I shot her a look. ‘She’s not Jewish.’
‘I can tell that,’ said Marsha. ‘Look at her lovely nose!’
Now I shot her a look. ‘It’s no better than ours.’
‘I think it is.’
‘It is,’ agreed her sister.
Now I was really annoyed. ‘How can you be so self-loathing and yet want to parade around your Shabbat for her?’
‘Maybe we want her to parade around our Shabbat, liven it up.’
‘It’s lively!’
‘It’s beautiful, you should come.’
‘I’d love to come!’ she said again. ‘Can I bring him?’
I knew our fight was over (even though she’d shown up here to tell me we were golden again) when she asked if she could bring me to the crappy Shabbat, I knew we were back on. I didn’t want to go, though.
‘If you have to.’
And they each poked me in the ribs, the sisters, then Jasmine joined in and poked my ribs too, forgetting entirely how it was we met and how I’d only recently been clutching them with moaning pain. I couldn’t figure out if I was still elated or just annoyed now, but that’s all good practice for life. Most of what Jasmine put me through – most of what she took me through – was practice for life.

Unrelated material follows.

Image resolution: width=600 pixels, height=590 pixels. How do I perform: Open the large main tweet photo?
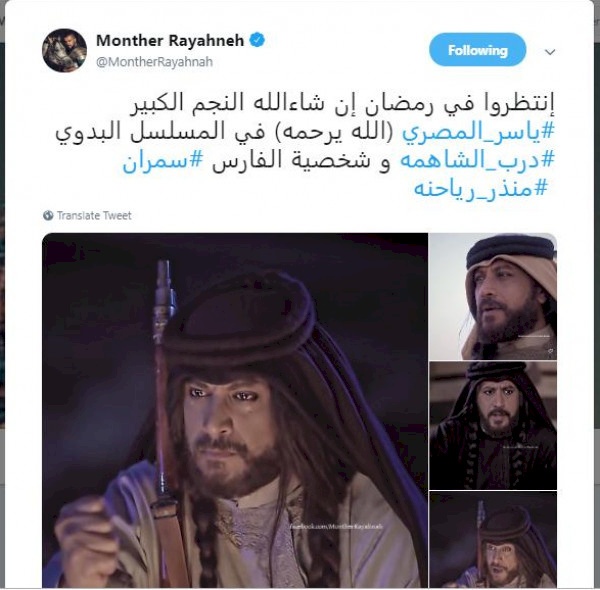235,410
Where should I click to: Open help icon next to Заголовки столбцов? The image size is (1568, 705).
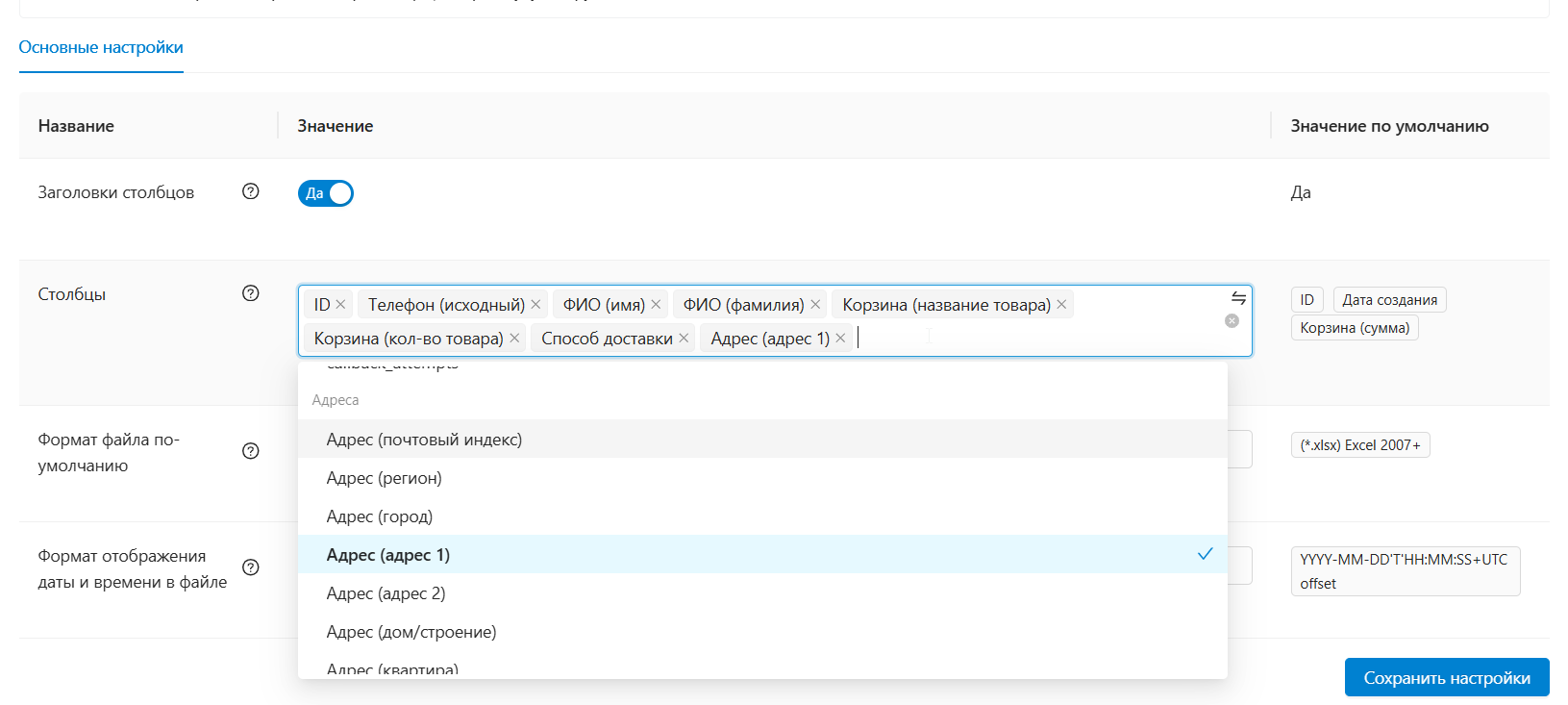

‘You are a handsome boy, though,’ said Marsha, at this point so fungal she was practically floating in a soup of carrots and legumes.
‘He is!’ agreed Jasmine. Clearly she was in the mood to agree with anything they said. ‘He looks like Montgomery Clift, don’t you think?’
‘No, I don’t think so,’ said Marsha.
‘I can see it,’ chimed Edna, delighted.
‘I can’t,’ her sister insisted.
‘I see it,’ said Jasmine, the final word. ‘And I’m his Elizabeth Taylor.’
‘She converted!’ said Edna.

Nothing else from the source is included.